So, once I came to "there is no God", I had to ask myself, so, what's the point of... anything? The conclusion I came to (ok, I'm not at a 'finished' point) is that, I LIKE justice; I LIKE people to be kind to each other; I LIKE the natural world to be... natural, etc. We ARE here. Why not make the best of it?
Then, there's the "nature of things". We know that quantum entanglement exists (I wrote something along these lines in the late 70s in a paper in college I entitled, "Quantum Mechanics and Miracles" - I was an evangelical at the time, but it had some merits), we see the connectedness of all things. We know that there is history that reports events, stories, episodes of fantastical phenomena. All cultures experience some aspect of the "numenous". That's not proof of anything. Just suggestions of something bigger than all of us individual entities, or maybe better yet, maybe, a la the mystic Rumi, it IS the sum of all of us individuals (including the so called 'inanimate world'. I got a picture of a Rumi quote recently that I really like: "You are not a drop in the ocean. You are the entire ocean in a drop."

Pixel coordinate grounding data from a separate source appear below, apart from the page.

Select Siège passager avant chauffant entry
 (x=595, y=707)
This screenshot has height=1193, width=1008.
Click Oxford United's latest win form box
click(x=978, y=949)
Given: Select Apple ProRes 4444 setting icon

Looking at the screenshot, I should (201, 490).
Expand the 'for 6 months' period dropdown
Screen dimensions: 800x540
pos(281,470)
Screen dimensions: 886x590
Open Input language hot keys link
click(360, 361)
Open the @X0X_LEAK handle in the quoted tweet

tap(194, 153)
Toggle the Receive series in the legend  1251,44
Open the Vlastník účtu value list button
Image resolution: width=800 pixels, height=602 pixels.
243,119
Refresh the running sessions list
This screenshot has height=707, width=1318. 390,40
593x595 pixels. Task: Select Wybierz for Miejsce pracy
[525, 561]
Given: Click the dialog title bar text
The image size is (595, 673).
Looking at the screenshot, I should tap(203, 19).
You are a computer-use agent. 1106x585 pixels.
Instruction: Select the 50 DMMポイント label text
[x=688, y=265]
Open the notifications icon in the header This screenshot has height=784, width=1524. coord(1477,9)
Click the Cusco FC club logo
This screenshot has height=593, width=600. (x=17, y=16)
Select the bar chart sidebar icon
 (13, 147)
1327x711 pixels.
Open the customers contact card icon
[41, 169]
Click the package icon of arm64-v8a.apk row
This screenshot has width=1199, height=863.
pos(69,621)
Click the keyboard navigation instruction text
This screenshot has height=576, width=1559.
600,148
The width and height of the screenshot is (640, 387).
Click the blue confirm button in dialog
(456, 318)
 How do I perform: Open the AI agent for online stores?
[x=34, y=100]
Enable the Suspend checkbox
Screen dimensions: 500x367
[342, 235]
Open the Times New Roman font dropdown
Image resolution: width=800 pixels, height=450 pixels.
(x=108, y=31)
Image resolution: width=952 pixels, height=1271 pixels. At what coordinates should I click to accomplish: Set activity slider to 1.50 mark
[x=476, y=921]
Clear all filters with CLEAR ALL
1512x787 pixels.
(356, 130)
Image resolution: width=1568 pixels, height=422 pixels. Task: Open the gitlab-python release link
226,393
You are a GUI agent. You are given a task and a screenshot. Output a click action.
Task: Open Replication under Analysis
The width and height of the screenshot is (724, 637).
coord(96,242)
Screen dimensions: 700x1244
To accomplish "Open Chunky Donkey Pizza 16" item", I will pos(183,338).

So what gives YOU purpose, meaning? Why do YOU get up in the morning? IS there a meaning to existence? If so, what is it, if not, why does anything matter?
Peace,
Mark
There is no meaning to life but there is meaning in life. We create and appreciate what is meaningful.
Can you say anything more about that?
I get up in the morning because I gotta pee.
Indeed.
I don’t think there is a purpose to life, except to reproduce and spread. And that is completely from a biological standpoint.
So, curious, how does that playout in your life, choices?
I’m biologically successful, in that my offspring has lived to have offspring.
The choices we make for anything other than survival and reproduction are from sentience. I get up in the morning, because I wake up. Enjoying things are different than purpose.
So, I have 3 kids, so from a biological perspective, my life's purpose is done. But my kids may not have kids. I can't help but think that overpopulation, especially from us North Americans who consume SO much of the world's resources, is a serious problem for the Earth as a whole. I guess that speaks to my choice of "purpose" (to try to make the world a better place). Does this concern you at all?
@minglis, your kids have to have kids for you to be biologically successful. And that is strictly a definition from a scientific standpoint.
Yes, overpopulation concerns me a lot. I’m was a zero population control believer, hence my two kids. This is only reproducing to replace yourselves, two or less children. I am now a negative population control supporter. This is having one or no children. I’ve posted, and shared these opinions of mine before. My son has chosen to not have any children, my daughter has stopped at two. I hope I’ve influenced these decisions.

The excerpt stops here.